# Symphonie Fantastique Obsession!



## Ralphus

I have recently found myself in a completely unnecessary, yet fascinating obsession with obtaining recordings of Symphonie fantastique. I've loved the piece since childhood. The records in the house were Beecham and another on Hungaroton that I recently identified as this:









In the CD era I discovered the famous Davis/Concertgebouw recording and immediately felt it was just about perfect. I decided to put this to a test and so have splurged on:

Beecham (on CD), Dutoit, Harding, Immerseel, Jansons, Kegel, Kempe, Markevitch, Munch/Paris, Munch/Boston, Muti (CSO Resound), Pretre, Rattle.

Of these, I'm really enjoying Harding, Immerseel, and Munch/Paris. I can certainly hear the appeal of the famous Munch/Boston. Rattle is probably the most disappointing for me. Dutoit is lacklustre, and Kegel is weird.

I know I'm lacking the famous Paray recording, but so far I don't think Davis/Concertgebouw has been displaced.

Are there any other recordings that anyone strongly suggests?


----------



## realdealblues

I have probably 40 or 50 recordings of Symphonie Fantastique.

My favorites are:

Paray/Detroit








Bernstein/New York (Bernstein's 2nd recording from 1968)








Karajan/Berlin (Karajan's 2nd recording from 1975)








Munch/Boston (Munch's 2nd recording from 1962)

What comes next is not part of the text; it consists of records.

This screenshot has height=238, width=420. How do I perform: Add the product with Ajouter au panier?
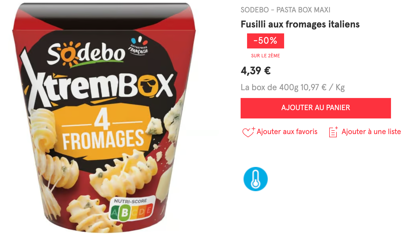pyautogui.click(x=316, y=108)
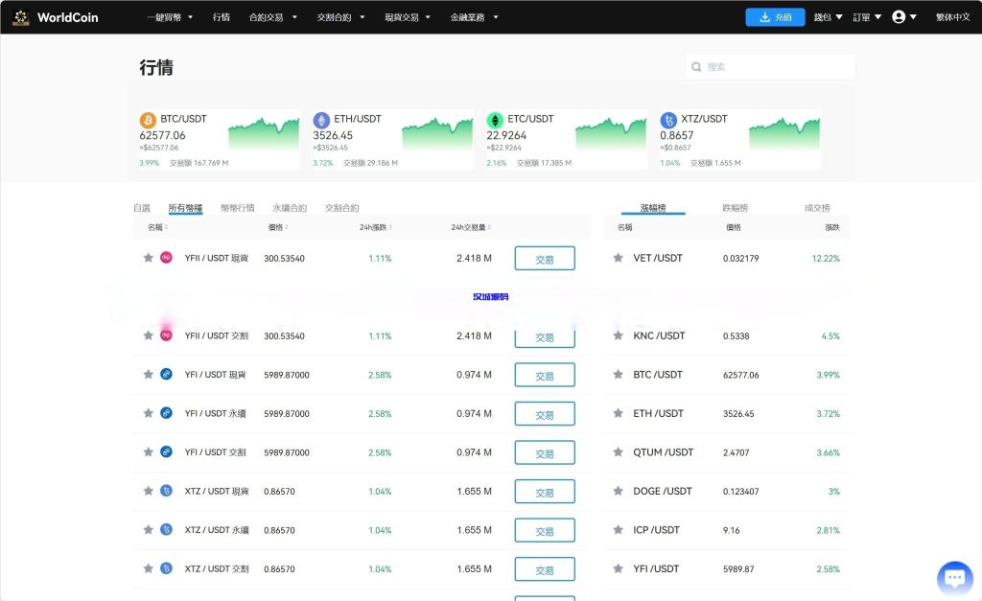This screenshot has width=982, height=601.
Task: Click 交易 button for YFI / USDT 現貨
Action: tap(545, 374)
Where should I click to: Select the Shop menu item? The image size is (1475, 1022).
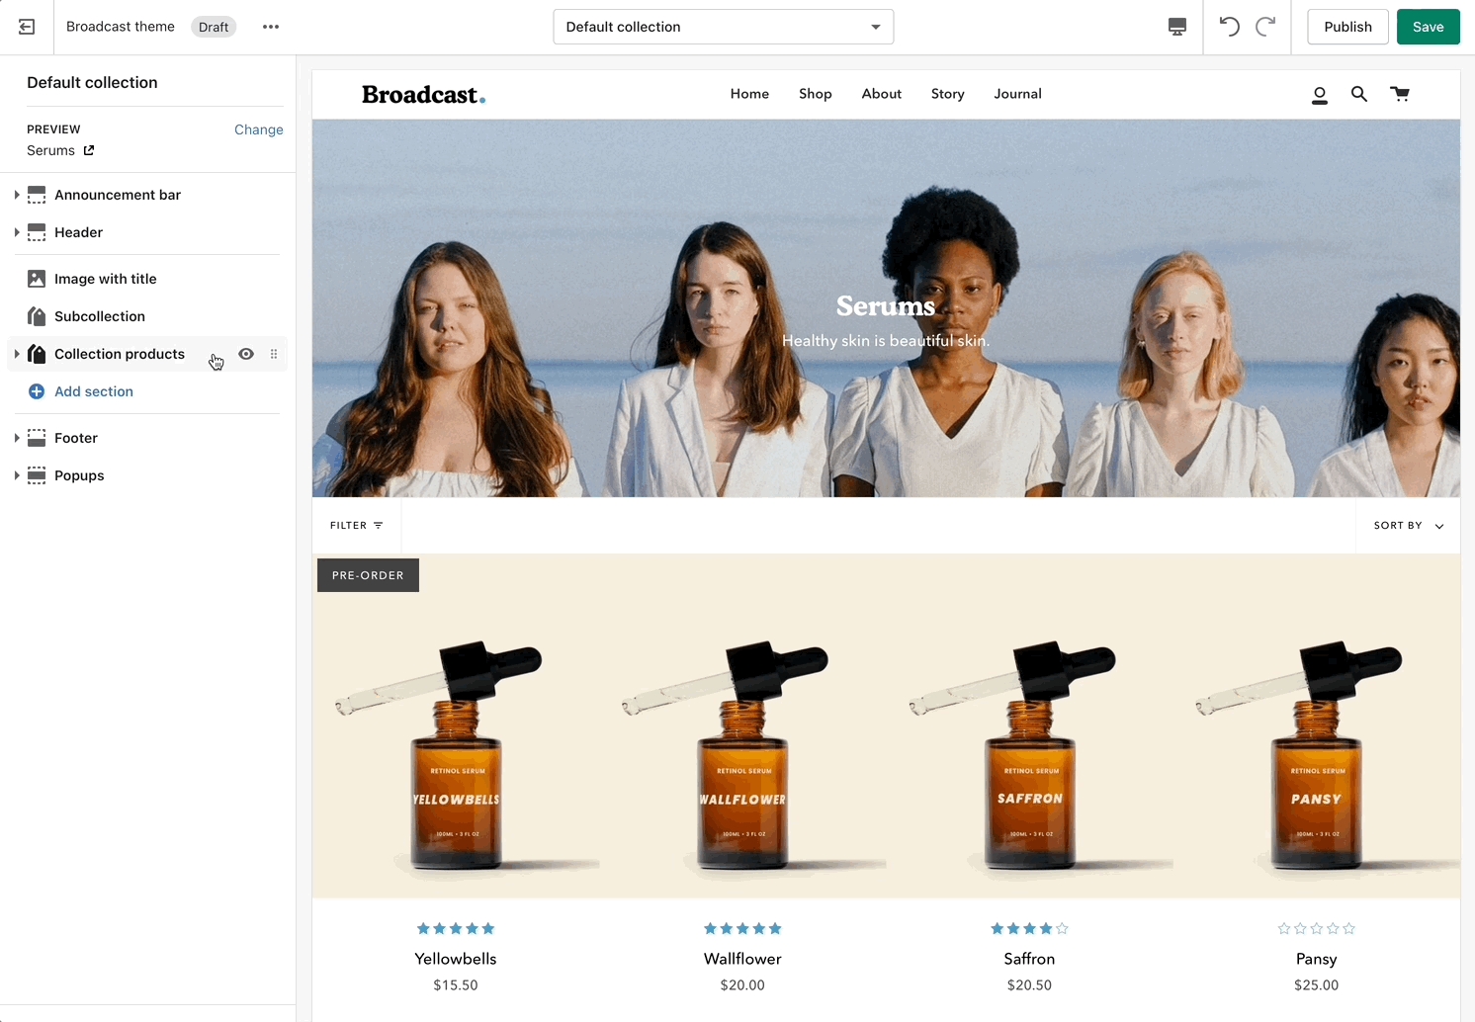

Davis with the Concertgebouw is also very good as you've noted. But we may obviously have different ears. I personally can't stand the Harding recording when he randomly doesn't follow the score, like his random slow down in the 4th movement after measure 33?!?! I can't stand Immerseel either, but then again I can't stand any of the multitude of recordings I've heard form him.


----------



## bigshot

Bernstein's is very good.


----------



## Pugg

The Paray and Muti for me, any day of the week.


----------



## andrecampana

My favorite movement is probably the one entitled "March to the scaffold"


----------



## Becca

I went through quite a few about a month ago and ended up choosing two and an honorable mention to go with the Davis/Concertgebouw...

Quite a wild ride...

View attachment 94210


Recorded at a concert. Perhaps a tad slower in the last movement but it works. As I have said elsewhere, it is like a slightly slow motion nightmare which is all the worse for being slower - exactly what this movement should be.

View attachment 94207


And the honorable mention: definitely not what one would expect given the typical perception of Klemperer and it has the additional virtue of the optional cornet part at the start of the Un Bal movement, apparently he was the first to do it in recording...

View attachment 94209


----------



## realdealblues

Becca said:


> I went through quite a few about a month ago and ended up choosing two and an honorable mention to go with the Davis/Concertgebouw...
> 
> Quite a wild ride...
> 
> View attachment 94210
> 
> 
> Recorded at a concert. Perhaps a tad slower in the last movement but it works. As I have said elsewhere, it is like a slightly slow motion nightmare which is all the worse for being slower - exactly what this movement should be.
> 
> View attachment 94207
> 
> 
> And the honorable mention: definitely not what one would expect given the typical perception of Klemperer and it has the additional virtue of the optional cornet part at the start of the Un Bal movement, apparently he was the first to do it in recording...
> 
> View attachment 94209


I also quite like Klemperer's recording. Can't go wrong with Martinon either. Great stuff!


----------



## Ekim the Insubordinate

What about Gardiner's on (I believe) Phillips? I find it a much better HIP recording than Immerseel's.


----------



## Headphone Hermit

Ekim the Insubordinate said:


> What about Gardiner's on (I believe) Phillips? I find it a much better HIP recording than Immerseel's.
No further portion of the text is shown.